Question

A block of mass $m$ is changed by the means of a string which goes over a pulley of mass $m$ and the moment of inertia $I$, as represented in the diagram. The string does not move relative to the pulley. Calculate the frequency of the small oscillations.

Answer 1

Hint: Then the frequency of the small oscillation will be found by taking the product of $\dfrac{1}{2\pi }$ and the square root of the ratio of the spring constant to the mass of the system. Substitute the values in it by considering the equation by balancing the forces in it. This will help you in answering this question.

Complete answer:

Suppose the block will be depressed by $x$. The pulley owing to the constant is depressed by $\dfrac{x}{2}$. Let us assume that the tension in the string is $T$ and ${T}'$ on both sides. Therefore we can write that,
For the block we can mention that,
$mg-T=mx$……… (1)
In the case of the pulley, we can write that,
$T+{T}'+mg-k\left( x+{{x}_{0}} \right)=m\dfrac{x}{2}$…………. (2)
Where $m$ be the mass of the block and $k$ be the spring constant.
The angular acceleration of the pulley can be found by taking the ratio mentioned as,
$\alpha =\dfrac{\dfrac{x}{2}}{2R}$………….. (3)
And also we can write that,
$\left( T-{T}' \right)R=l\dfrac{x}{2R}$……………. (4)
From the equations 1, 2, 3 and 4, we can write that,
$3mg-k\left( x+{{x}_{0}} \right)=\left( \dfrac{5m}{2}+\dfrac{l}{2{{R}^{2}}} \right)x$
Then the frequency of the small oscillation will be found by taking the product of $\dfrac{1}{2\pi }$ and the square root of the ratio of the spring constant to the mass of the system.
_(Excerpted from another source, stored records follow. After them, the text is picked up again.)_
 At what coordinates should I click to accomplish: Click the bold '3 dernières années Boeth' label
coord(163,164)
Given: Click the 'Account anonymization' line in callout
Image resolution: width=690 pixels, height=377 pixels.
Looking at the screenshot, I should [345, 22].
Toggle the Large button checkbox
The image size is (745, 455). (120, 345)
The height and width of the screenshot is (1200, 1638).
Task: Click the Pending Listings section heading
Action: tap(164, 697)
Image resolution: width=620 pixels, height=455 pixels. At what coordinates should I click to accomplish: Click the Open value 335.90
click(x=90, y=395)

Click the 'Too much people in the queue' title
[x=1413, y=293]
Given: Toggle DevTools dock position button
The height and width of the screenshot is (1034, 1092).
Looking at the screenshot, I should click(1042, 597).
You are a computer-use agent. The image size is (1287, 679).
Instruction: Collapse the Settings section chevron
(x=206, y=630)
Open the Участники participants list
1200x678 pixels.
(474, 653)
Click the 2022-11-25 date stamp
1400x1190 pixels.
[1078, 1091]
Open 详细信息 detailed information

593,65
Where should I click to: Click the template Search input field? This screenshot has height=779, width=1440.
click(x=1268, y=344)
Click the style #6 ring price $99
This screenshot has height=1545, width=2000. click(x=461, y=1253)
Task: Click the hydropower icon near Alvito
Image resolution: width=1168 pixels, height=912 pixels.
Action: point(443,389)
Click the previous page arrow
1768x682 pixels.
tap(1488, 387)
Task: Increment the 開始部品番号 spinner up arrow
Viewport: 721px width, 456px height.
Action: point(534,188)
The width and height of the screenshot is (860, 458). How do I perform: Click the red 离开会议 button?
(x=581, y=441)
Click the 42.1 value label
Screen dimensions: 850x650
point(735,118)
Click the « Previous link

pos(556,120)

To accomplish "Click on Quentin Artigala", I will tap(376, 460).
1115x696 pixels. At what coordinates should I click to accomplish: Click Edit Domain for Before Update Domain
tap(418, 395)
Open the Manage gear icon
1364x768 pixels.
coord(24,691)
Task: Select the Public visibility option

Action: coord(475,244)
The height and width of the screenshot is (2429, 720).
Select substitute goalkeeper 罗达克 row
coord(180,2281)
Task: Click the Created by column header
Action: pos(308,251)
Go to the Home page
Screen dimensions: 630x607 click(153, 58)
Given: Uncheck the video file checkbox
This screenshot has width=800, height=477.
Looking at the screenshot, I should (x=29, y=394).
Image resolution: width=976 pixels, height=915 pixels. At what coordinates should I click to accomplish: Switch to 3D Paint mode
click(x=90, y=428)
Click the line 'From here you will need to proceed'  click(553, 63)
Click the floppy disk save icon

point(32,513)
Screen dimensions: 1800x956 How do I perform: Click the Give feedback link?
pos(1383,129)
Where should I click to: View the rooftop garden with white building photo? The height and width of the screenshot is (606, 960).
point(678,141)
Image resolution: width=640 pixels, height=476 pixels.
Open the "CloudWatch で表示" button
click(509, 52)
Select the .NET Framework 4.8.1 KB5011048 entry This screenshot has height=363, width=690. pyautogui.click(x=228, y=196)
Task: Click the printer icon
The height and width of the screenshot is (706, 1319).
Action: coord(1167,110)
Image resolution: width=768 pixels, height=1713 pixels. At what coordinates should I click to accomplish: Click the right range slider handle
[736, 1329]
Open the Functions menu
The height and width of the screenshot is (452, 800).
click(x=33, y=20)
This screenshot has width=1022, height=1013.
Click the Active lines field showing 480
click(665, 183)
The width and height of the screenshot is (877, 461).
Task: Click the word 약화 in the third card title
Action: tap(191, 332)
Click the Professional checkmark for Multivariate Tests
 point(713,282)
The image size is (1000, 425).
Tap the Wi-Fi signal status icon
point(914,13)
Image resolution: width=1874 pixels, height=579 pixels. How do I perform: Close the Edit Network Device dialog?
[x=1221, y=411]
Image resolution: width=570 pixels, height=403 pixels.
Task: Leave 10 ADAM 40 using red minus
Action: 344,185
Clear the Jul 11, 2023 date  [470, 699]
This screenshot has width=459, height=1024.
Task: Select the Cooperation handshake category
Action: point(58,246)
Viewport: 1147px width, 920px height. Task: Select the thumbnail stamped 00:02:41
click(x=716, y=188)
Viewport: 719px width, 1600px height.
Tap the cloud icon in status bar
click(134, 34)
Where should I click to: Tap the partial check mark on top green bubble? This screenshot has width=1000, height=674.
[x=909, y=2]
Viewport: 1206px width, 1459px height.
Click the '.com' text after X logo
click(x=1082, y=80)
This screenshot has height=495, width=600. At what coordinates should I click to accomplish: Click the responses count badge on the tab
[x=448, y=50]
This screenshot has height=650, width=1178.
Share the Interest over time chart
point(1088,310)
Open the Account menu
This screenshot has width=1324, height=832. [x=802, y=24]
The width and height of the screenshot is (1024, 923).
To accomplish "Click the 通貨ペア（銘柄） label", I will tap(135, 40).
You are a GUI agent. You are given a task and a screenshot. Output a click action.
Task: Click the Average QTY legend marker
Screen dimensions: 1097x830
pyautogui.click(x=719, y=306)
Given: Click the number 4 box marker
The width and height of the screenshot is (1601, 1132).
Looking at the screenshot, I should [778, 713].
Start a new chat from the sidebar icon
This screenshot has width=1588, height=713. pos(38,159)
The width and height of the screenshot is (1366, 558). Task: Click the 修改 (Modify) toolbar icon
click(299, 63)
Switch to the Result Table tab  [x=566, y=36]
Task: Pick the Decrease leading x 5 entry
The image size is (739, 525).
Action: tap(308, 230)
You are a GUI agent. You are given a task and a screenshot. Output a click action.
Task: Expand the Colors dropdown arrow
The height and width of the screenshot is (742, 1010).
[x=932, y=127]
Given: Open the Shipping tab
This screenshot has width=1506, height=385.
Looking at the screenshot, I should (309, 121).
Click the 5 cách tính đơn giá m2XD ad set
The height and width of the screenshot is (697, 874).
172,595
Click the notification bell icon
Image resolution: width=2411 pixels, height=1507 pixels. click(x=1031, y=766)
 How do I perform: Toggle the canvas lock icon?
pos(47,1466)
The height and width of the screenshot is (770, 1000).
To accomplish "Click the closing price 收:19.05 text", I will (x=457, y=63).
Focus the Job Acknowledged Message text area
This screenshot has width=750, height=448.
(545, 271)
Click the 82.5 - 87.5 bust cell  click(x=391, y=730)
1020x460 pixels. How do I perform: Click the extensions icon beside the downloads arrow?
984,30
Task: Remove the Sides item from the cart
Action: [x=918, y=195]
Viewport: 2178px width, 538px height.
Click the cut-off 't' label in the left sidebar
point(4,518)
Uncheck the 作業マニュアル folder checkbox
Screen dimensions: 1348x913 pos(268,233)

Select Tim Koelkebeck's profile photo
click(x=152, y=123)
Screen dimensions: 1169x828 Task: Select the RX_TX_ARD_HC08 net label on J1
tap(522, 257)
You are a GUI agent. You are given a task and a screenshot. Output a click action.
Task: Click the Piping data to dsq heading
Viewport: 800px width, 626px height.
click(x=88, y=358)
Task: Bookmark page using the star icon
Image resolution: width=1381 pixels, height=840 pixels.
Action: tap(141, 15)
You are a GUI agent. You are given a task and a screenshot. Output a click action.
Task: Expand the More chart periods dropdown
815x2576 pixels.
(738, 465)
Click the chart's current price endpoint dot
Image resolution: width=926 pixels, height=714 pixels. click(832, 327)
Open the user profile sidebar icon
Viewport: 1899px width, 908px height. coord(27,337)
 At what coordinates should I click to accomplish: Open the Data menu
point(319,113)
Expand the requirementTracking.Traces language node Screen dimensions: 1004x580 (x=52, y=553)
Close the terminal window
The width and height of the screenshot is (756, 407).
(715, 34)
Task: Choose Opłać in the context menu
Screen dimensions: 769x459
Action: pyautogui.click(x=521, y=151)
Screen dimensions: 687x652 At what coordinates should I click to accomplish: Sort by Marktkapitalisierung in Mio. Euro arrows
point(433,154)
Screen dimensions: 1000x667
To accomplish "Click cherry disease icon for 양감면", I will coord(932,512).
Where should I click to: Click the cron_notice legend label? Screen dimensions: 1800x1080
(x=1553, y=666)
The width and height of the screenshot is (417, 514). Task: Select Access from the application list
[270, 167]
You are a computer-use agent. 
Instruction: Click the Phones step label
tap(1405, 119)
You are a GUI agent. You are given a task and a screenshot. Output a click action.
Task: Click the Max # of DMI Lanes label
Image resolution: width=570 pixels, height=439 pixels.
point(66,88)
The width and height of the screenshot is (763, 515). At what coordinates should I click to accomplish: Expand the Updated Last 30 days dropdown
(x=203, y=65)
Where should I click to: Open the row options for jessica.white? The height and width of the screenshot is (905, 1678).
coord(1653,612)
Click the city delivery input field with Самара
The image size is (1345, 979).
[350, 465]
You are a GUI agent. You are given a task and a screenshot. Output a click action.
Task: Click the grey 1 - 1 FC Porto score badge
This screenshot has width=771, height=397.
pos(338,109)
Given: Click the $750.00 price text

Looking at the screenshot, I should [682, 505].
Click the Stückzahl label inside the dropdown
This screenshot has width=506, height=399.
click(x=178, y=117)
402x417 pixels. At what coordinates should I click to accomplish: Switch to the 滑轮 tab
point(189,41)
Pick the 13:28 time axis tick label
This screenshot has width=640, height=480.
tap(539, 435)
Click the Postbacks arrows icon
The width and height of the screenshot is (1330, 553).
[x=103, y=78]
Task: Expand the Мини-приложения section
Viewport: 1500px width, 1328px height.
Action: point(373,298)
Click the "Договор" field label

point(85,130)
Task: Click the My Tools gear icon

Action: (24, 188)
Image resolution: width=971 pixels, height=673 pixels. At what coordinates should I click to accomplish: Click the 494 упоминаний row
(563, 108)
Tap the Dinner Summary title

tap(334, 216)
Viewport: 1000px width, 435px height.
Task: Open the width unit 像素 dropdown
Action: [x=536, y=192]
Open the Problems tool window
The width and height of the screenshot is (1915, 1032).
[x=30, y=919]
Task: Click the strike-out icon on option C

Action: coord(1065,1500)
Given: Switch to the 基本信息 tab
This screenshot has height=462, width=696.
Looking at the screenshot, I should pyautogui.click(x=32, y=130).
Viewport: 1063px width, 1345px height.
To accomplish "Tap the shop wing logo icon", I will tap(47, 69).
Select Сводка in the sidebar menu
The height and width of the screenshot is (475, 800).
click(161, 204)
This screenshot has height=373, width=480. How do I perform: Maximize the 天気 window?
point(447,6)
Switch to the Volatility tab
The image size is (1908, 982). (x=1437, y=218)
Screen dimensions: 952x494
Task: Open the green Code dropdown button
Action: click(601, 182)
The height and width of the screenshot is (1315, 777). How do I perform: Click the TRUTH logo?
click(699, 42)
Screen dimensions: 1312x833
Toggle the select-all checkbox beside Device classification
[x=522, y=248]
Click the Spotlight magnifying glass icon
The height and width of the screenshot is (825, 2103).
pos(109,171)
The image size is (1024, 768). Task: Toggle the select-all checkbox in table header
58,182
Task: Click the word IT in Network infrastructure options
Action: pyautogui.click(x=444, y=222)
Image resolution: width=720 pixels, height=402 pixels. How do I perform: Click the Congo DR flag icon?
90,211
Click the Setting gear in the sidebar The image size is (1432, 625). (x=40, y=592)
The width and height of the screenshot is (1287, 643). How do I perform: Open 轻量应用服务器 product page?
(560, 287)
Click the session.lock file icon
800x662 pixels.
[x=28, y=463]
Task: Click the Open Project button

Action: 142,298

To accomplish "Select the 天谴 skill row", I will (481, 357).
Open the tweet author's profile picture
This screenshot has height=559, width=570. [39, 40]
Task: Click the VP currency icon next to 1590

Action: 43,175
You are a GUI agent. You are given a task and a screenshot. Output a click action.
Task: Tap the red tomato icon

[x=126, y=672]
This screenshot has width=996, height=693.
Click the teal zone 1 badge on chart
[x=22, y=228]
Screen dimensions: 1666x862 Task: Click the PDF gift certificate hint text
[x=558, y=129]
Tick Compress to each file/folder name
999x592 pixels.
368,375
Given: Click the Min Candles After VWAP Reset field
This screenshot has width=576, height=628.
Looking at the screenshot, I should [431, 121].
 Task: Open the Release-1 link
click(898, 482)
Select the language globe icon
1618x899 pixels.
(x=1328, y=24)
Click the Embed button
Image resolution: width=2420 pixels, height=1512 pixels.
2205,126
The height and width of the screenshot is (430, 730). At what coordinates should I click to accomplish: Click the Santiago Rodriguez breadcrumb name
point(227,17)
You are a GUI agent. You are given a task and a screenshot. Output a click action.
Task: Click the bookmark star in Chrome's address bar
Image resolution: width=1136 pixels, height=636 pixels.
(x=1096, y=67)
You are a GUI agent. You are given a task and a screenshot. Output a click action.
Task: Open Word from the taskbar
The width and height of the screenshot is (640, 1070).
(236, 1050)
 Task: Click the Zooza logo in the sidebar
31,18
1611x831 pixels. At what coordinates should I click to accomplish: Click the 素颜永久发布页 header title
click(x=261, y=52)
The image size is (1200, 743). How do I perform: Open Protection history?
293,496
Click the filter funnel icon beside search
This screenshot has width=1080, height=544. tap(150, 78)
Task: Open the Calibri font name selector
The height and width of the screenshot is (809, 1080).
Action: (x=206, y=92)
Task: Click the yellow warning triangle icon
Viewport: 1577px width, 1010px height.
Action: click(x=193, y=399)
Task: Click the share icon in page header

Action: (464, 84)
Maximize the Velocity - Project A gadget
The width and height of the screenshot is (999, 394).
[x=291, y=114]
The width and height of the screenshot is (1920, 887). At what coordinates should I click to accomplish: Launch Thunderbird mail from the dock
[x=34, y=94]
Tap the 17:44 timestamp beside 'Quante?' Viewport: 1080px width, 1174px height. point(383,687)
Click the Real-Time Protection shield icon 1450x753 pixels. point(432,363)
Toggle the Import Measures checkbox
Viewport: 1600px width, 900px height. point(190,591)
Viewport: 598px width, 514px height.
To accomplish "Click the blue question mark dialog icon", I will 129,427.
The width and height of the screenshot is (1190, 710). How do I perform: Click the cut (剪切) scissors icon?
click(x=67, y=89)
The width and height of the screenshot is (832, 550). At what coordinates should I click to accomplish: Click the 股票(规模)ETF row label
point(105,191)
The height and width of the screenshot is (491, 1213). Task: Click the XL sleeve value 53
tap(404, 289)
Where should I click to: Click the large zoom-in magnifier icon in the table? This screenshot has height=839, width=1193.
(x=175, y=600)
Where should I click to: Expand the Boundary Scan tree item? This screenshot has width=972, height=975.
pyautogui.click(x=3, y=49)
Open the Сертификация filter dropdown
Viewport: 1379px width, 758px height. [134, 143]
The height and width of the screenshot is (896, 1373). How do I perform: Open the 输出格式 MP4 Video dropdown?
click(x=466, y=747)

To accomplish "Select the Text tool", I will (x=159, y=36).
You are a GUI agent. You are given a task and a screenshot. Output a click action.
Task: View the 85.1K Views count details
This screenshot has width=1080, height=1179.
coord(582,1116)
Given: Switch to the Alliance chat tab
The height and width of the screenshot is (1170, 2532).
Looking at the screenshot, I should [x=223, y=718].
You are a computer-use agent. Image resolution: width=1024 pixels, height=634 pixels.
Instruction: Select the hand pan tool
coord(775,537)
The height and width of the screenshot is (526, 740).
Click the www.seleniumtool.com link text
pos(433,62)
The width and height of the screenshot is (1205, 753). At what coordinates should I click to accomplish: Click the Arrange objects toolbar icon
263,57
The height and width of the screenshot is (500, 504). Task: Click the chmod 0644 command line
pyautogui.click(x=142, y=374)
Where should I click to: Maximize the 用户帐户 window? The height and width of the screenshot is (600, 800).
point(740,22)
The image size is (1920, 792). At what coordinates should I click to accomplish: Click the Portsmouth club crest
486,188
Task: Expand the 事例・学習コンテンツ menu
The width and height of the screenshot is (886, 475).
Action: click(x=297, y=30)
That is we can write that,
$f=\dfrac{1}{2\pi }\sqrt{\dfrac{k}{\dfrac{5m}{2}+\dfrac{l}{2{{R}^{2}}}}}$
Therefore the frequency of the oscillation has been calculated.

Note:
Frequency of the oscillation can be defined as the number of oscillations completed in a unit period of time. The frequency is found to be the reciprocal of the time period. The unit of frequency has been found to be hertz.